Records shown:
——

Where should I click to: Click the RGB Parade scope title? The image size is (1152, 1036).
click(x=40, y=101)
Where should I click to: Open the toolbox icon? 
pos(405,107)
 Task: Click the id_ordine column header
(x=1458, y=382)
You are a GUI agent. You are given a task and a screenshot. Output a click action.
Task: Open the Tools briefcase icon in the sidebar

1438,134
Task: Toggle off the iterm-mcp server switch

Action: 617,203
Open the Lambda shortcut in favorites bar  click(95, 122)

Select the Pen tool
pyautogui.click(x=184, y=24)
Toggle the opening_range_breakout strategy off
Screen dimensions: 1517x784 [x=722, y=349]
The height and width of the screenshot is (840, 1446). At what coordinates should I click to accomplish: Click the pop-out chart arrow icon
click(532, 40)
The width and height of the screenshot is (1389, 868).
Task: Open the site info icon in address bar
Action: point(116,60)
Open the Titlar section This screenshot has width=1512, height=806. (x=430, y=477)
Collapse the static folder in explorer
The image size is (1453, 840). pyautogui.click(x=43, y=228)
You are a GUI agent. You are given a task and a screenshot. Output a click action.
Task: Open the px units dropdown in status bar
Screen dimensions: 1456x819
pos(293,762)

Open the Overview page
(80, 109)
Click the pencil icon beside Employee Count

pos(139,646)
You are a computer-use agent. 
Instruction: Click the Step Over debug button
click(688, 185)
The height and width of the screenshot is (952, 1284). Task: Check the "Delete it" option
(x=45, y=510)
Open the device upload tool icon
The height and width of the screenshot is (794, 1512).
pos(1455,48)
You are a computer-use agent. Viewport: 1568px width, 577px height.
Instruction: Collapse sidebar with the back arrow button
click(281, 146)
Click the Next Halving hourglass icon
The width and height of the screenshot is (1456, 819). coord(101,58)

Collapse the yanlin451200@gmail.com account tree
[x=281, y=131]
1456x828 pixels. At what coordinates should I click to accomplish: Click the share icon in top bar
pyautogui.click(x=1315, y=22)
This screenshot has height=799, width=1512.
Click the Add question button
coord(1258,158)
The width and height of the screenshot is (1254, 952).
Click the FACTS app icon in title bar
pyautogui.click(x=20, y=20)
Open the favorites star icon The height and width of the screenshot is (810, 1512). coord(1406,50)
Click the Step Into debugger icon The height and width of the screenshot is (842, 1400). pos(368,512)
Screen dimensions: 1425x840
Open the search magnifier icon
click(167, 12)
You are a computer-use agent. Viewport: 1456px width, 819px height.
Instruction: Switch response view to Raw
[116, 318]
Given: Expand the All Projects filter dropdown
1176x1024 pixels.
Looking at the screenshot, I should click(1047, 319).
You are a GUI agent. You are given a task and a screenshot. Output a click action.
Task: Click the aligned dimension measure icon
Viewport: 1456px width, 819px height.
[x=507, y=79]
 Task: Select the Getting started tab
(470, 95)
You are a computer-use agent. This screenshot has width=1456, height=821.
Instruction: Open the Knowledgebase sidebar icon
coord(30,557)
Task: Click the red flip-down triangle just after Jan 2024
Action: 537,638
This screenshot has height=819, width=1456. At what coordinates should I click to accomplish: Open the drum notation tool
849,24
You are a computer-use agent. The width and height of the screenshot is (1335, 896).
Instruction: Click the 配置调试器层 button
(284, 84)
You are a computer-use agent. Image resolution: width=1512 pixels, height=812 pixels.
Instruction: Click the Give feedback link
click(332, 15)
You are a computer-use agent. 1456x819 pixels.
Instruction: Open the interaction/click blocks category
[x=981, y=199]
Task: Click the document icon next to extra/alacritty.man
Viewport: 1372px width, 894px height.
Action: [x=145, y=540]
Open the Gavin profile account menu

——

What needs to be done:
Count each line of the material that includes the string "favorites", then give only the total.

Answer for this exercise:
2